Na verdade, a forte suspeita é que este era o plano desde o início, com as freiras de Pienza servindo de isca para angariar os fundos necessários. Uma suspeita que as próprias freiras devem ter tido: de facto, fontes muito próximas delas relatam ao Daily Compass que os problemas entre as freiras, por um lado, e Monsenhor Viganò e Padre Riccardo Petroni, por outro, datam do início do século XIX. verão, porque as freiras - a quem apenas se destinava um edifício separado do corpo principal do edifício, uma pequena parte de toda a propriedade - não conseguiram obter qualquer garantia sobre o seu futuro e alojamento. É-lhes recusada qualquer forma de garantia contratual ou empréstimo para utilização, e as freiras queixam-se também da falta de transparência na arrecadação de fundos e até na ordem dos trabalhos. Na verdade, informaram ao Daily Compass que os trabalhos iniciados durante o verão “não diziam respeito à ala que nos era destinada”, circunstância negada por padre Petroni. O facto é que no final de Outubro houve uma ruptura definitiva, que o Exsurge Domine só comunicou a 22 de Novembro, motivada, entretanto, pelas notícias que vazaram na Internet.

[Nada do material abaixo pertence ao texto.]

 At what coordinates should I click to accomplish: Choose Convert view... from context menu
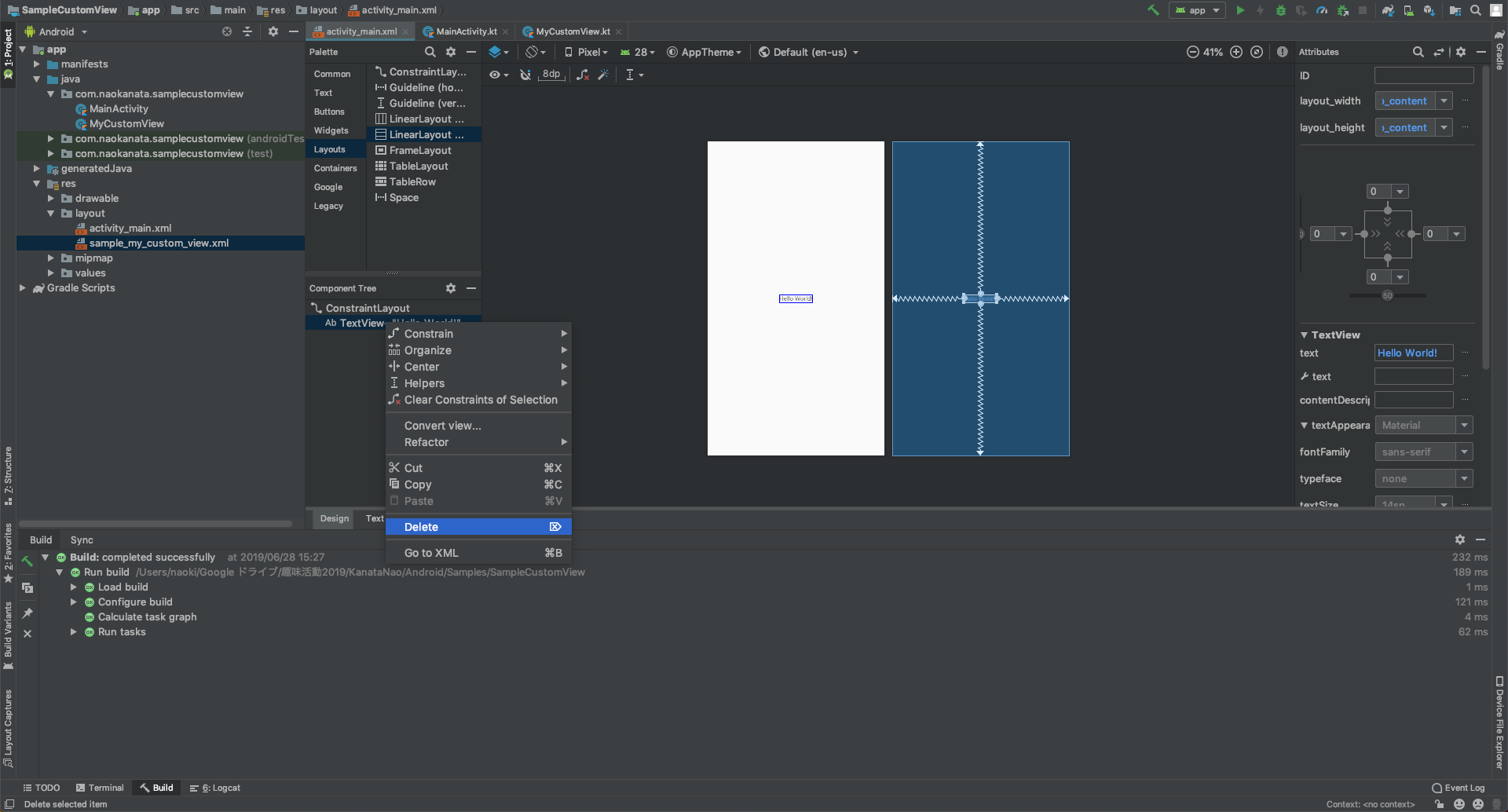442,426
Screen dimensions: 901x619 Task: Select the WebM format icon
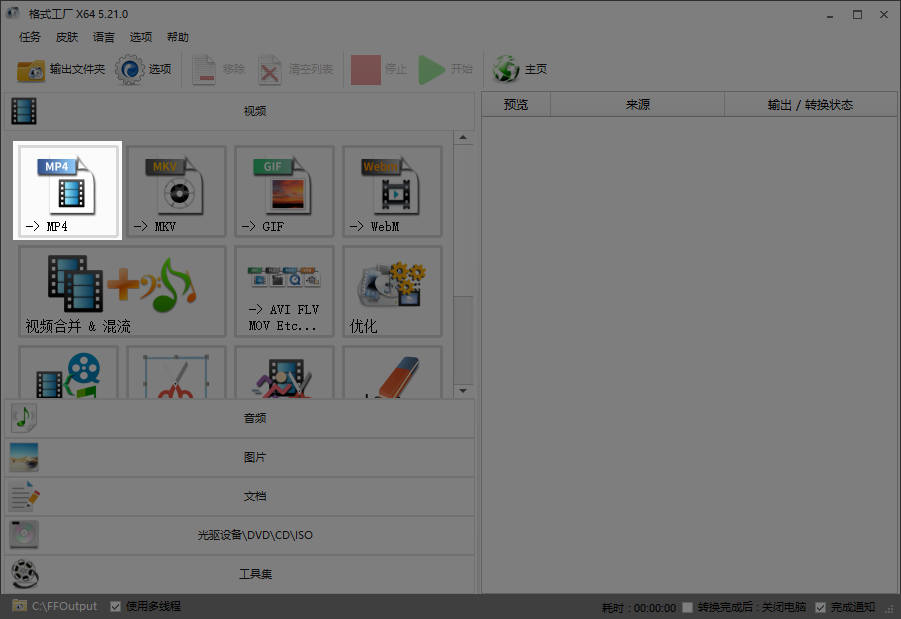[391, 190]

A questão é que durante vários meses a Exsurge Domine recolheu contribuições de católicos de todo o mundo em nome das freiras de Pienza, quando o projecto de renovação dizia respeito a toda a propriedade gerida pelos antigos padres da Familia Christi. Além disso, nenhum dinheiro arrecadado (o valor permanece desconhecido) foi pago às freiras que, ao contrário do que afirma Monsenhor Viganò, ainda procuram desesperadamente uma estrutura que possa abrigá-las.

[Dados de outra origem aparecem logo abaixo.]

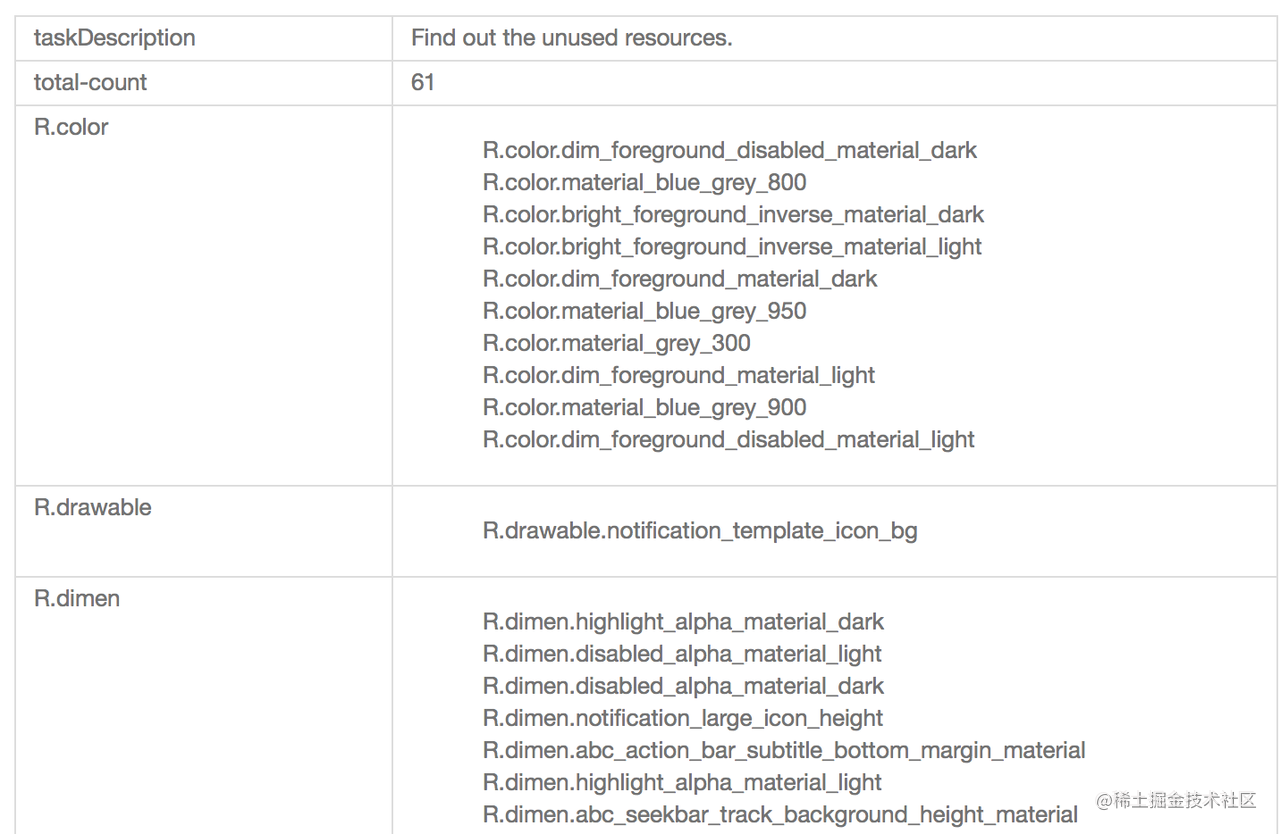Viewport: 1280px width, 834px height.
Task: Select R.dimen.highlight_alpha_material_dark entry
Action: point(684,622)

A perplexidade não diz respeito apenas à questão económica, mas também à credibilidade dos próprios objectivos do Exsurge Domine: embora seja louvável resgatar religiosos e consagradas perseguidos dentro da Igreja, é questionável se a antiga Familia Christi pode ser incluída nesta categoria, assim como é duvidoso que sejam os sujeitos adequados para proporcionar uma formação adequada baseada na verdadeira Tradição da Igreja. Por mais que se apresentem como vítimas da Igreja “oficial” por causa do seu amor à Tradição, os testemunhos directos recolhidos pelo Daily Compass permitem-nos afirmar com certeza que as razões da sua dissolução têm muito pouco a ver com a Tradição. Em vez disso, tinha a ver com questões de estilo de vida, formação, liturgia, disciplina eclesial, estatutos e muito mais. E as objecções não vieram principalmente dos inimigos “bergoglianos”, mas dos “amigos” da agora dissolvida Comissão Ecclesia Dei encarregada de monitorizar os institutos religiosos ligados às celebrações do rito antigo.

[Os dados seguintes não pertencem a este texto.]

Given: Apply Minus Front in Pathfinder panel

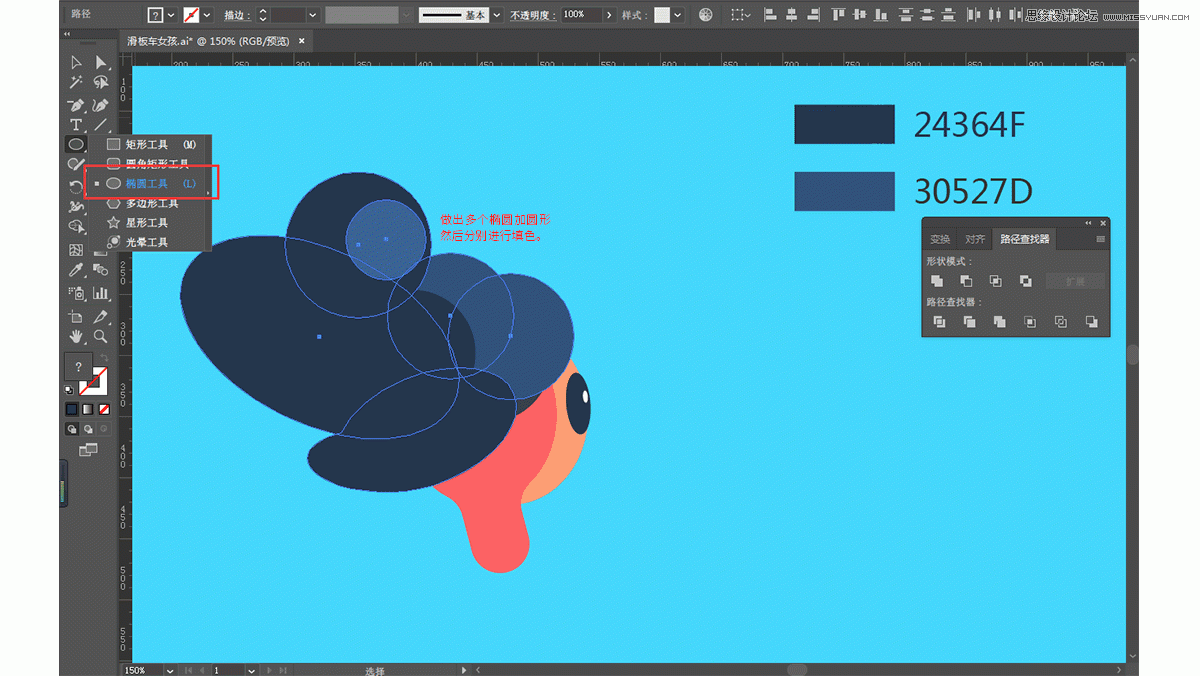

Não só: como os sacerdotes de Palanzana não têm incardinação porque se recusaram a dividir-se em diferentes dioceses, não podem legalmente celebrar missas ou administrar os sacramentos. Mas parece ao Daily Compass que sim, tanto no eremitério como em outras comunidades; circunstância que – quando questionado – o Padre Petroni não quis negar.
O que emerge, portanto, na ermida de Palanzana, sob a asa de Monsenhor Viganò, é uma realidade que não é simplesmente crítica da autoridade eclesiástica, mas que na verdade não a reconhece e pretende representar a 'verdadeira' Igreja como alternativa à 'oficial'; mesmo que isso não seja dito oficialmente, mantendo uma ambiguidade que serve para atrair um maior número de fiéis confusos com a situação atual da Igreja.
* Exsurge Domine (do latim "Levanta-Te, ó Senhor") é a bula pontifícia emitida pelo Papa Leão X em 15 de junho de 1520, em resposta às 95 teses de Martinho Lutero e aos seus escritos sucessivos.